Creatures, one time when I was in college, a very drunk alumnus slewed over to us, gripped us firmly with his eyes, and commanded us, “Dream!… Desire!” Anyway so we did that, and it went badly, and that’s the plot of Vladimir Sorokin’s Telluria too.
Telluria, translated by Max Lawton for the NYRB, is a collage novel about a new drug, which you take by pounding a nail into your head and which (I think) allows you to inhabit your desires so completely that they spill out into reality. It’s a pointillist novel whose images only become clear slowly, if at all. There are giants (biguns, unless biguns are normal-sized people?) and Lilliputians (littluns) and they have unions and politics. The world is post-Russian, and in fact many European nations have splintered into regions like Languedoc and Bavaria and the Republic of Berne. There are centaurs and living, opinionated dildos (the sexual politics of this book are not great tbqh), and grandmothers and moonshiners and peasants. Religious wars are back, baby, they’re good again awoouu (wolf Howl), and one of the most fun microchapters is what I took as a pastiche of 19th-century crusader and chivalry fantasies.
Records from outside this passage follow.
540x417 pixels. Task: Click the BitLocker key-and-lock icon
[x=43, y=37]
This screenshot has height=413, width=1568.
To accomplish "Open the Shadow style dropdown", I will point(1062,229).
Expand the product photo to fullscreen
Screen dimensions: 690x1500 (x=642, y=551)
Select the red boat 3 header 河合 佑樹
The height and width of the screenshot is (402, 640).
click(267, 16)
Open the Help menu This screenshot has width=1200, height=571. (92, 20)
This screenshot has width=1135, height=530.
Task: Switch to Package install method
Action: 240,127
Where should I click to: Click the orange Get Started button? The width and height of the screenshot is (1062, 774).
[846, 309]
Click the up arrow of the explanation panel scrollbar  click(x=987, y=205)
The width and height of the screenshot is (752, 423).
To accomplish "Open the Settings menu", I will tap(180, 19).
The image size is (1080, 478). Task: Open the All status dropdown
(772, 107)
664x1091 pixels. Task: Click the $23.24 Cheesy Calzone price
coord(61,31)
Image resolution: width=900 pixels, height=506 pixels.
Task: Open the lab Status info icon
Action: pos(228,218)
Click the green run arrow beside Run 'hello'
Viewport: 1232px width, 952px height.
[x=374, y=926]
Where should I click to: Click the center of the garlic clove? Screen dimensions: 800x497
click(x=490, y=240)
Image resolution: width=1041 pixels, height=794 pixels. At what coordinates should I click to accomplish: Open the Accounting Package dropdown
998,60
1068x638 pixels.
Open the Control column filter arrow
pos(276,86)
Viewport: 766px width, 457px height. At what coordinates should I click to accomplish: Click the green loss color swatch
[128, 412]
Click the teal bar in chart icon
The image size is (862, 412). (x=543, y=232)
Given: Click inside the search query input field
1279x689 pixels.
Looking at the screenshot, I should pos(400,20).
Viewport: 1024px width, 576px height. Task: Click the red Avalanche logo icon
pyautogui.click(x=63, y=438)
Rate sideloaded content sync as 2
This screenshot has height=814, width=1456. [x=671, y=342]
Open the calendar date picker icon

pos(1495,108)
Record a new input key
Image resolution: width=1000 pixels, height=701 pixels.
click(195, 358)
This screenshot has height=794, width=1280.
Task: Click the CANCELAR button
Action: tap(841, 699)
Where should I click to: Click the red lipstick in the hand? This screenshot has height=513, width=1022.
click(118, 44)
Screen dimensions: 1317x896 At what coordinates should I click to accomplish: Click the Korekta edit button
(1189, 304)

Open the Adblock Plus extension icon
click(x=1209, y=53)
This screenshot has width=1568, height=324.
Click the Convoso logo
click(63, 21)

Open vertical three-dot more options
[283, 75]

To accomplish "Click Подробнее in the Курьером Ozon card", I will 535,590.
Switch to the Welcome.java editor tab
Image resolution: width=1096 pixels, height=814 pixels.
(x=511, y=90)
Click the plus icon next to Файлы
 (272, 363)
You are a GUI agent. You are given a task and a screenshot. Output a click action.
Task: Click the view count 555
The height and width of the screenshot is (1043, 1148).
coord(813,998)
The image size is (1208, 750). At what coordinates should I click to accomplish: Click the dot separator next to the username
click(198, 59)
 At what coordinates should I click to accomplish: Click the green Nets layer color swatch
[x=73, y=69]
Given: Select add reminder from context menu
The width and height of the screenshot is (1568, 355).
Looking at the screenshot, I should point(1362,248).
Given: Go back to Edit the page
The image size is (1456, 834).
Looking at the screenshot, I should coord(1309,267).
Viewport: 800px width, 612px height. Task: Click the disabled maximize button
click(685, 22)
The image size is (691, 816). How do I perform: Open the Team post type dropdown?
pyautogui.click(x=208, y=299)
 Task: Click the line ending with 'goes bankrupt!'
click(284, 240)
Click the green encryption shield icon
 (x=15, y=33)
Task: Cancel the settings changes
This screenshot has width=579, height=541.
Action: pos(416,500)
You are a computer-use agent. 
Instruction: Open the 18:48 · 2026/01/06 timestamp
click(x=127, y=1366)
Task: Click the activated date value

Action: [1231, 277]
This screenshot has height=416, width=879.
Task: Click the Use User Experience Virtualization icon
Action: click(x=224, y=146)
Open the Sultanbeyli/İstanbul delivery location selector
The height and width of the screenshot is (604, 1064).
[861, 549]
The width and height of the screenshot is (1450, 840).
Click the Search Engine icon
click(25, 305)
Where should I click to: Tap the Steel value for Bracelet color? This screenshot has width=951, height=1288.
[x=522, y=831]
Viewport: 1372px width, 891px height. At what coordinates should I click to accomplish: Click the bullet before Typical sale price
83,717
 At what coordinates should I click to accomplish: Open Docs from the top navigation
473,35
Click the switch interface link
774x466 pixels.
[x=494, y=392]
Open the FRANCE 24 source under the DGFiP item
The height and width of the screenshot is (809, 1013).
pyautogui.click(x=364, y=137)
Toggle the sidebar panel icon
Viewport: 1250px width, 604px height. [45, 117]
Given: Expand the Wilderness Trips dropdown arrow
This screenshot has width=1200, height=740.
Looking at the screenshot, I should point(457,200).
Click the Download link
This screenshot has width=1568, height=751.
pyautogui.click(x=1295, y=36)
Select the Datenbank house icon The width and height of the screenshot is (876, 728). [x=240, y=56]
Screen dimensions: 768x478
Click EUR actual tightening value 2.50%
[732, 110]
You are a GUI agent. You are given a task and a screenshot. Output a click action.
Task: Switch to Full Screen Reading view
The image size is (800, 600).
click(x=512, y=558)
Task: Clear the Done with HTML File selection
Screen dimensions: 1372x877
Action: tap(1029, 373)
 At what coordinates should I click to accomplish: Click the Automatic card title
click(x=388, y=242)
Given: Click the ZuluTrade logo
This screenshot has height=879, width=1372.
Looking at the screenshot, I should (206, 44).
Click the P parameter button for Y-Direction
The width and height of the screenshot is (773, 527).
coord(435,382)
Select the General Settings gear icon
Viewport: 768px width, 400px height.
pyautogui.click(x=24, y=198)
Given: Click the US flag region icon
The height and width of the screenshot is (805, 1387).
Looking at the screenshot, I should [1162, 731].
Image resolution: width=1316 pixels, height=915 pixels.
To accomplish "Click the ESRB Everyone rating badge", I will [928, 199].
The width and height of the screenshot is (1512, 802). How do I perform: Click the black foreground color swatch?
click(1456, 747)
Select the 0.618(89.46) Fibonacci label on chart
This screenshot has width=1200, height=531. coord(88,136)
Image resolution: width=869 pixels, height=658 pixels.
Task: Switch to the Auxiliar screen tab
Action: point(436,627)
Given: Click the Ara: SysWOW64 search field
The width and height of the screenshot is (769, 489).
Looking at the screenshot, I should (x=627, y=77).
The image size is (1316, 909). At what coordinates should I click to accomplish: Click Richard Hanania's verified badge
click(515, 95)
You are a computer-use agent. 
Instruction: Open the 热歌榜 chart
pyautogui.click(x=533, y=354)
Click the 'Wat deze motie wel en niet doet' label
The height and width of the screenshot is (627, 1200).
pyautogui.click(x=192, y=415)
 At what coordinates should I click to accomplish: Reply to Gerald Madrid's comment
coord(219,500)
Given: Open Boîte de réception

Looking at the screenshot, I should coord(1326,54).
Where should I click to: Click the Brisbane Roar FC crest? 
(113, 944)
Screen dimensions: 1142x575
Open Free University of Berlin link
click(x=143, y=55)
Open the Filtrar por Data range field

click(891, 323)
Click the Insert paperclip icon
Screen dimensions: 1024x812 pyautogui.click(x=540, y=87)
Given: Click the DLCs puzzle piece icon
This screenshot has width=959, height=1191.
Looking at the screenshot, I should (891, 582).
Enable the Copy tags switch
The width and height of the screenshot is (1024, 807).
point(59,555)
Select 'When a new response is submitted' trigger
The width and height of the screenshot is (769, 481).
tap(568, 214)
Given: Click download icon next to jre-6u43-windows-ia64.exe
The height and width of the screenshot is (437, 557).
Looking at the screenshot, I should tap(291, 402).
I added Telluria to this fantastic list of surreal fiction from around the world, even though I struggled with Sorokin’s book. The characters almost never recur from chapter to chapter. For people who got into it, I think this feeling of being plunged headfirst into one genre and situation and then yanked out and plunged into another is part of the fun—the world is a puzzle you can piece together, and also an exhilarating, whirlwind tour. For me, it meant that all the people felt flat. In order to understand the world, I kind of had to treat them as representative rather than anomalous, and so they ended up feeling like types rather than characters. I loved some of these typical creatures of the dreamworld, like the woman who left the city behind to hunt along the steppe with her horse and her arrows, and I loved some of the settings, like the Ultra-Stalinist Soviet Republic where everything is dedicated to the state religion of Stalinism. These felt like if I stretched a little further, I would touch something astonishing or furiously satirical—and then the chapter ended.
Abigail Nussbaum gives a much more enthusiastic review, in which she says it’s “clearly interested in genre itself, in how the project of worldbuilding affects the world.” I like that as an idea—and I like the monkey’s-paw element here, like, you take Theodor Herzl’s “If you will it, it is no dream” seriously and the next thing you know you’re in religious wars. (But that would never happen in real life!) But I’m not sure I grasped Telluria’s explorations well enough to either enjoy them, or see the world differently because of them.
The Villa Villekula on Chicken Feet
I also read the NYRB’s collection of short stories by the Russian fantasist-in-exile Teffi, Other Worlds: Peasants, Pilgrims, Spirits, Saints. And this I truly loved and would recommend to all of you.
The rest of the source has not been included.